[Excerpt provided Boundary: Start]
Using Genotype Probabilities in logreg from import_vcf


#1

Hi,

I can’t see how to use the genotype probabilities, instead of the hard call, when importing a vcf.

ds = hl.import_vcf('22.vcf.bgz', call_fields=["GP"], skip_invalid_loci=True)

Hail version: 0.2-3b08196a75cb
Error summary: HailException: Can only convert a header line with type String' to a call type. FoundFloat’.

ds.describe()

Global fields:
None
Column fields:
‘s’: str
Row fields:
‘locus’: locus
‘alleles’: array
‘rsid’: str
‘qual’: float64
‘filters’: set
‘info’: struct {
AC: array,
AN: int32,
RefPanelAF: array,
TYPED: bool,
INFO: float64
}
Entry fields:
‘GT’: call
‘ADS’: array
‘DS’: float64
‘GP’: array
Column key: [‘s’]
Row key: [‘locus’, ‘alleles’]

I couldn’t find anything about using genotype probabilities in Hail 0.2, help please.

Stephane


#2

Hail treats call fields (GT, PGT) specially by assigning them the call type. GP is just of type array<float>. Depending on what you want to do downstream, there are functions that can help manipulate it, like computing the dosage:

https://hail.is/docs/devel/functions/genetics.html?highlight=gp_dosage#hail.expr.functions.gp_dosage


#3

That does sound like what I’m looking for.
How do I include the gp dosage in logreg, something like this?

hl.logistic_regression_rows(test='wald',y=ds.is_case,x=hl.gp_dosage(ds.GP),covariates=[1, ds.is_female])


#4

yes, that looks good
[Excerpt provided Boundary: End]
_Required work_
Rewrite the thread from "Hail treats call" to "something like this?", replacing "downstream" with "afterward". The rows are separate material with no connection to the thread.
[Available data Boundary: Start]
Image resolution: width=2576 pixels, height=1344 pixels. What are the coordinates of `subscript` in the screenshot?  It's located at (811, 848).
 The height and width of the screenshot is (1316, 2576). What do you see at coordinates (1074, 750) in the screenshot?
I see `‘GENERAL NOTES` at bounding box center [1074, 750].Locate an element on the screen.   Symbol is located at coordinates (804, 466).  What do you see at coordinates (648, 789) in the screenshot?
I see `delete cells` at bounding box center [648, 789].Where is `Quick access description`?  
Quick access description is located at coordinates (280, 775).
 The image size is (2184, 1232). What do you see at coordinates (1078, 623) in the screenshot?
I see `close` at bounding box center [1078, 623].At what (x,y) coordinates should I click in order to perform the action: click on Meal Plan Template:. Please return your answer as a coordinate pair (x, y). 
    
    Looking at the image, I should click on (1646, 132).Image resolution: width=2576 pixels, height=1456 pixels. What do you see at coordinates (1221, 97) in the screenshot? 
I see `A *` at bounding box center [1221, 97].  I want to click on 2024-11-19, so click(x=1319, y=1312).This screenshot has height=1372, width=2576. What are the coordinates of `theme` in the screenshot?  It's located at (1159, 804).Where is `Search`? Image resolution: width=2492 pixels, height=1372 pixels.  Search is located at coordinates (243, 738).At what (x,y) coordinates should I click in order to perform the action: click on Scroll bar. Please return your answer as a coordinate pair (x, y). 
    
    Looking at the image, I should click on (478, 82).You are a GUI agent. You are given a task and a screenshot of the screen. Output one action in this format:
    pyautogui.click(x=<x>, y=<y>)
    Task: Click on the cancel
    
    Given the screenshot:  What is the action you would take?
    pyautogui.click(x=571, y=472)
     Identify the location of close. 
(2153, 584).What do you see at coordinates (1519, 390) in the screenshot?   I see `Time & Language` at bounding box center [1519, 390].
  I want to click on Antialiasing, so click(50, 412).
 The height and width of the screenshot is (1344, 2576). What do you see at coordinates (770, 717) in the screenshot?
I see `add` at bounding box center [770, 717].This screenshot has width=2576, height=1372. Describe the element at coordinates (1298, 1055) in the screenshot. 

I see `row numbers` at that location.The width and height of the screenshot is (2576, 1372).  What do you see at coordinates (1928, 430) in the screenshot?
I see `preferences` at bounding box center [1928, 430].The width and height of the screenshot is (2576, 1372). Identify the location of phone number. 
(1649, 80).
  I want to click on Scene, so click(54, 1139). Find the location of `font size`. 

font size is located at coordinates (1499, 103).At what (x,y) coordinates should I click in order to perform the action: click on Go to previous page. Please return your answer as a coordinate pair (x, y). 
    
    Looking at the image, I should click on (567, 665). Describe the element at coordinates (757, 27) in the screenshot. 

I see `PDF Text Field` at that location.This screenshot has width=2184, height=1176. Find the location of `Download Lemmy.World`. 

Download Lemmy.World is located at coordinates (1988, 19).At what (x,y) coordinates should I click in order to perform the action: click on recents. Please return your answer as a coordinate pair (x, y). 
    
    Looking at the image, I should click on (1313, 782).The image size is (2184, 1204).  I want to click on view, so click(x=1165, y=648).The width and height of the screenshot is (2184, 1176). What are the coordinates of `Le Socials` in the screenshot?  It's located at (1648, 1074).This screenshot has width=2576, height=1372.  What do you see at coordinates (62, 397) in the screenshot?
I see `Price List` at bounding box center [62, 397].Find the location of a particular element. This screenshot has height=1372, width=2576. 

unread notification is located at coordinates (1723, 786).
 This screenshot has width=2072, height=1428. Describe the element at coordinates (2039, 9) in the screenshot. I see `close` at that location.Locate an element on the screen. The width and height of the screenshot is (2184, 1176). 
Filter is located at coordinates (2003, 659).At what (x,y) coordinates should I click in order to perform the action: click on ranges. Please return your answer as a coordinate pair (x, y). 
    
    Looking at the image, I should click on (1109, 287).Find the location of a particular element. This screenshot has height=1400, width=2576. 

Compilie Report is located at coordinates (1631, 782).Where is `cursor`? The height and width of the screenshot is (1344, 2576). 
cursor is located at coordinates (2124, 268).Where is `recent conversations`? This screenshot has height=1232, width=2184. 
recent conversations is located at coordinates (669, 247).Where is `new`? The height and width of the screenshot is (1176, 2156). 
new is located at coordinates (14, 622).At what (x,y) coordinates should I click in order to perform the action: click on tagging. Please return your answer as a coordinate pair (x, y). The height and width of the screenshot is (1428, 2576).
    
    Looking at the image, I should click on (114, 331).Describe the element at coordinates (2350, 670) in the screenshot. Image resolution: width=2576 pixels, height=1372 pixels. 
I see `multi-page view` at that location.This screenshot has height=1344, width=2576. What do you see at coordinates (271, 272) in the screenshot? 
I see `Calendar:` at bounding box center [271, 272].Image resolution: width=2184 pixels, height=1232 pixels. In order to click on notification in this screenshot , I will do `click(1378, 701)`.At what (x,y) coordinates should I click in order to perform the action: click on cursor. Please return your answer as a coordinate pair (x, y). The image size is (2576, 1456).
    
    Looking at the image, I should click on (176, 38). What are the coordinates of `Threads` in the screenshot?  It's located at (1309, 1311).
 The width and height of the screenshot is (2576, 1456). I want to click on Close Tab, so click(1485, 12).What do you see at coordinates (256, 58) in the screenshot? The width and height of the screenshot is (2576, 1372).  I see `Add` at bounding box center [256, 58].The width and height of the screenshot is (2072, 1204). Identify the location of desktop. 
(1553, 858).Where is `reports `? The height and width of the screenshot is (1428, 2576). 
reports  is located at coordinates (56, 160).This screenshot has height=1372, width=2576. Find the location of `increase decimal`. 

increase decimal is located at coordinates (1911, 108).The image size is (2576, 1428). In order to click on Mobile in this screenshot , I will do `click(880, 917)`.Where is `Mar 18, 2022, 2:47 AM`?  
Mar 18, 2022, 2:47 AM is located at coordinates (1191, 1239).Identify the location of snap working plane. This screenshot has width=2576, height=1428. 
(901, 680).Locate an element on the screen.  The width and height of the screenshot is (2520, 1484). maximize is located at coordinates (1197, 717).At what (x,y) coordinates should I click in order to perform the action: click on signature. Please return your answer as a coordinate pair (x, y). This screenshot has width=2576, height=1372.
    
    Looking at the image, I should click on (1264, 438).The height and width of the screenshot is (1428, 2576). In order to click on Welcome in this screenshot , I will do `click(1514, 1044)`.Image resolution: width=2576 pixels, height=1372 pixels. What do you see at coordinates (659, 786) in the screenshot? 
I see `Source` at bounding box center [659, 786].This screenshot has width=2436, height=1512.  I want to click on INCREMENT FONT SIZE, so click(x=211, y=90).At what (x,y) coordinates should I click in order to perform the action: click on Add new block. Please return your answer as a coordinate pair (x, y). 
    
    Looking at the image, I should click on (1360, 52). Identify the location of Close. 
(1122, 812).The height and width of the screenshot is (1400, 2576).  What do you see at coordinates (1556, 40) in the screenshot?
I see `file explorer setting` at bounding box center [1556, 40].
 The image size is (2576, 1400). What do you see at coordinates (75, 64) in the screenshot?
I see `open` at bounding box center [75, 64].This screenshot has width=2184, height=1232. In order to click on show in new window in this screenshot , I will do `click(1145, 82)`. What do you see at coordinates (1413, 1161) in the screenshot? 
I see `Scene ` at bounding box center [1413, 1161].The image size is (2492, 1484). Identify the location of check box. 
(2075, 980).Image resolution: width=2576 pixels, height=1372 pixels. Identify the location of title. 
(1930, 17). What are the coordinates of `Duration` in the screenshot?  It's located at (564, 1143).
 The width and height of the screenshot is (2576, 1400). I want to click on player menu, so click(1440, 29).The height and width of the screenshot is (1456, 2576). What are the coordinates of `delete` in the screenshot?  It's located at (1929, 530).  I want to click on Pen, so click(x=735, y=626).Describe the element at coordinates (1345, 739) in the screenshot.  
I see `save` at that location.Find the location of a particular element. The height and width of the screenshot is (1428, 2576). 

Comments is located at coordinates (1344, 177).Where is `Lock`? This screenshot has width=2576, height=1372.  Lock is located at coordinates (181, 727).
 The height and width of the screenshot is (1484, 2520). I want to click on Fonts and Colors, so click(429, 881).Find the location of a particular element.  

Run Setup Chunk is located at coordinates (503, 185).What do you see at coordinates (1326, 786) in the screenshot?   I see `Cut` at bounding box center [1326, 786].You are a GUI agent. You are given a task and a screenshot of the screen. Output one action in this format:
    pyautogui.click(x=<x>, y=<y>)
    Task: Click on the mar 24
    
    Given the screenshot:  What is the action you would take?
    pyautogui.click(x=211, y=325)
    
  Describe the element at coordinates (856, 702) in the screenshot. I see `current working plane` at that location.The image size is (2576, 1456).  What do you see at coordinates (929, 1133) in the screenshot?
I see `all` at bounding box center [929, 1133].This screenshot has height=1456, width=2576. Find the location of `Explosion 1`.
[Available data Boundary: End]
_Exercise solution_
Hail treats call fields (GT, PGT) specially by assigning them the call type. GP is just of type array<float>. Depending on what you want to do afterward, there are functions that can help manipulate it, like computing the dosage:

https://hail.is/docs/devel/functions/genetics.html?highlight=gp_dosage#hail.expr.functions.gp_dosage


#3

That does sound like what I’m looking for.
How do I include the gp dosage in logreg, something like this?